• Description of the task
Output the number of lines in the entries below with the string "computer" in them, and nothing further.

═══ Exercise data ═══

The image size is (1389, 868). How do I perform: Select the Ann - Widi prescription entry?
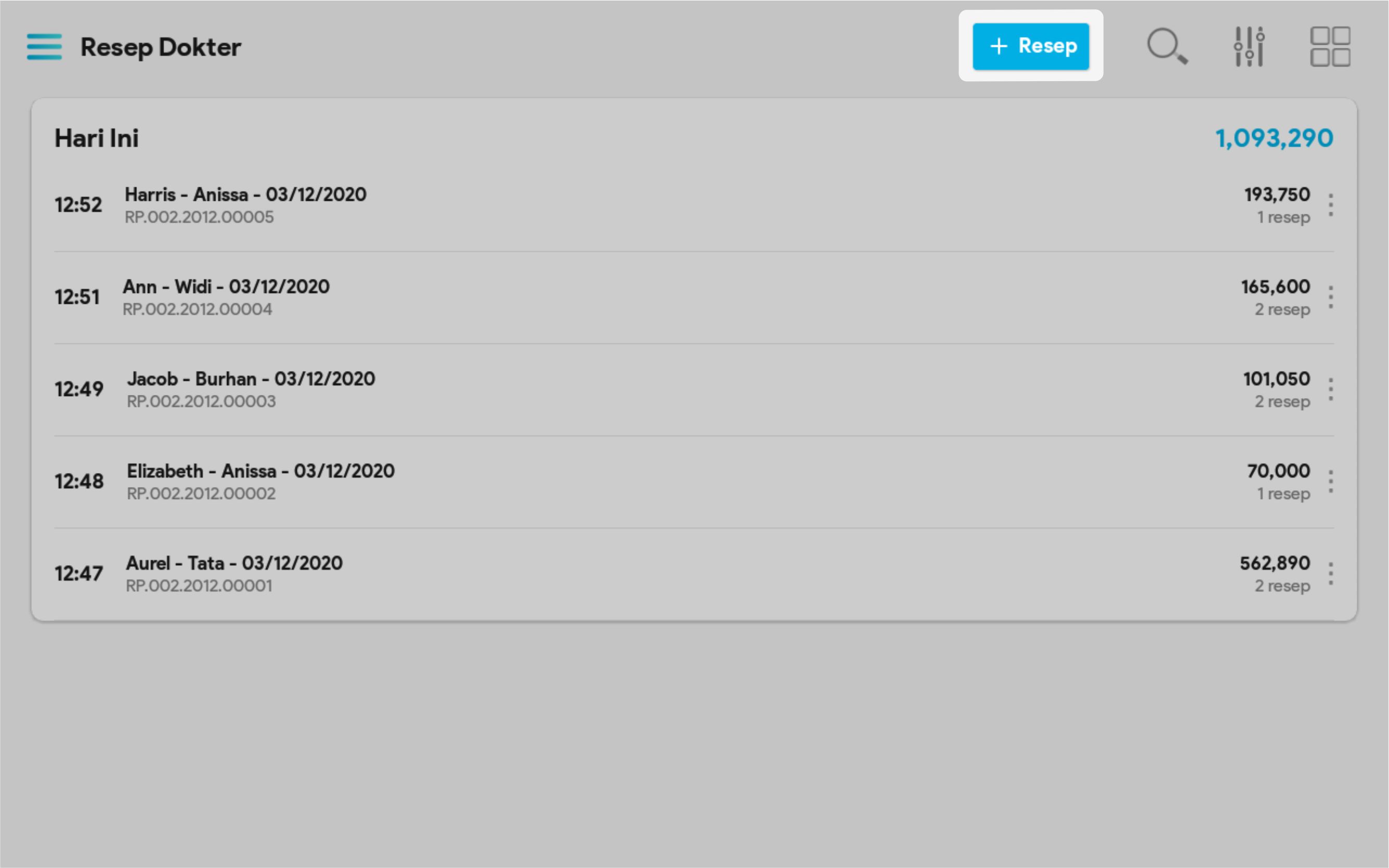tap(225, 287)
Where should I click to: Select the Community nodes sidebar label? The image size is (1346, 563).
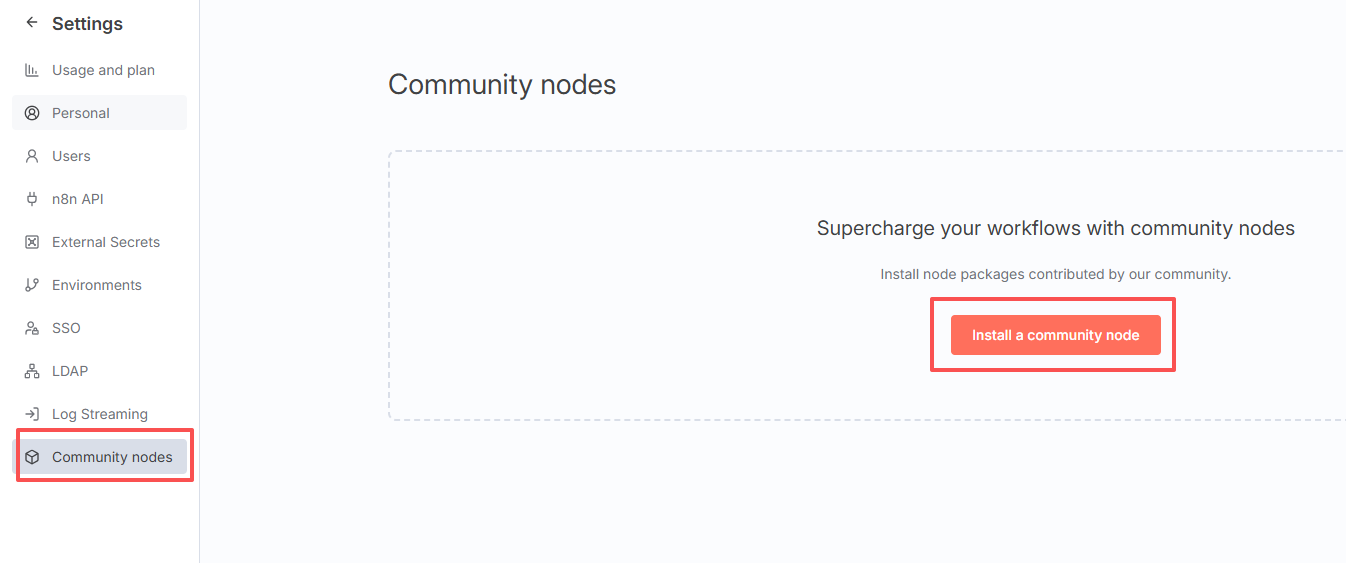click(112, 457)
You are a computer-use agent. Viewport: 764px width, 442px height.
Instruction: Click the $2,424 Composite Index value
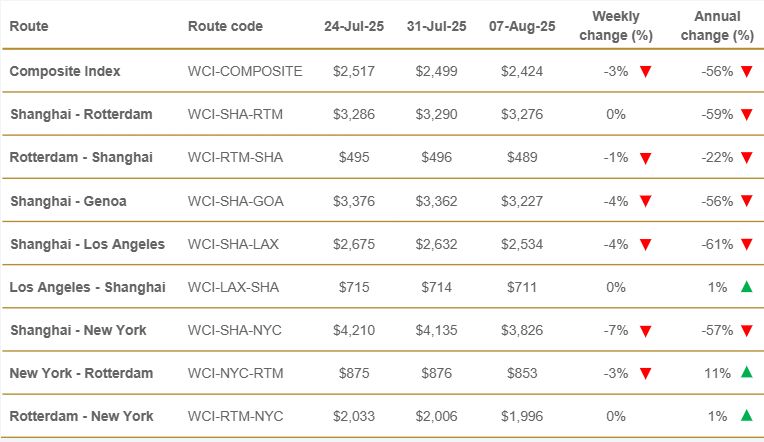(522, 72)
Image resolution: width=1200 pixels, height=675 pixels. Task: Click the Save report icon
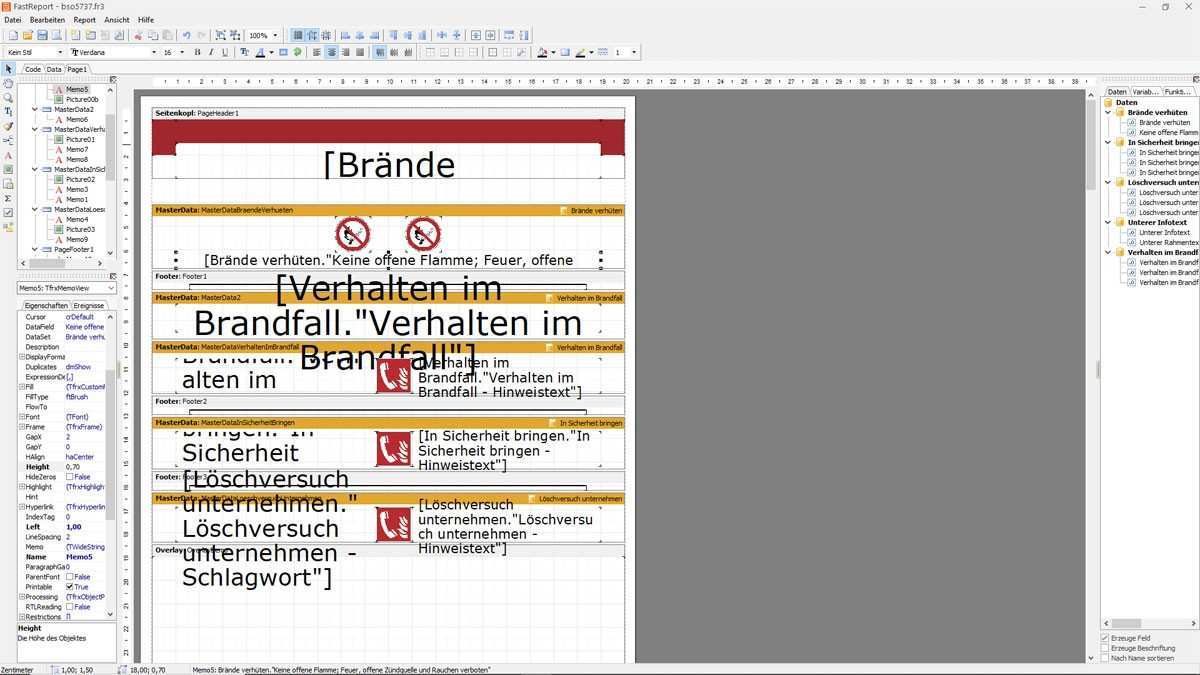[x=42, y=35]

═══
═══ Exercise data ═══

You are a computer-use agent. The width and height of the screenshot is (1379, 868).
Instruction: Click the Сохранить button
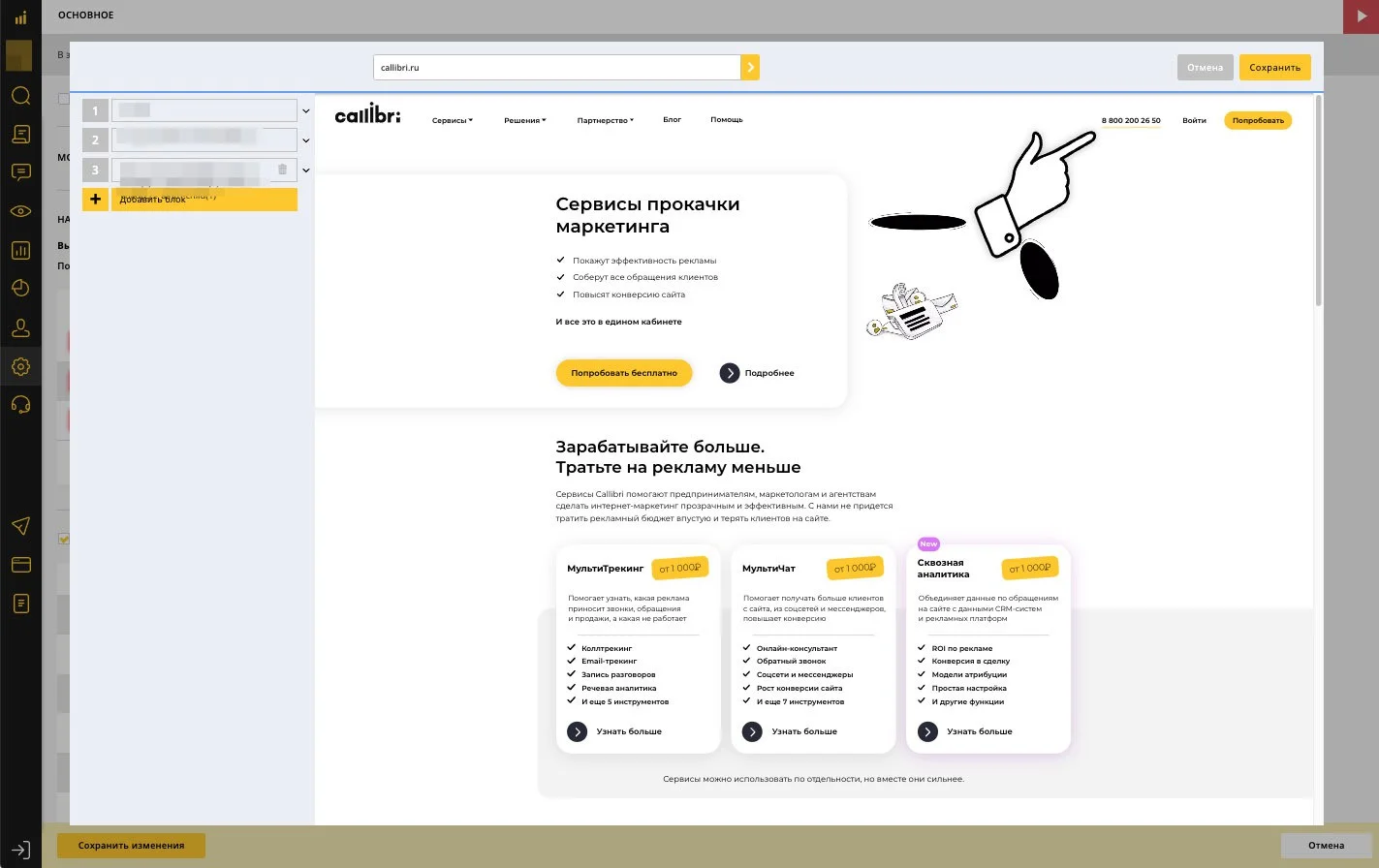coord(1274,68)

═══

• Solved problem
2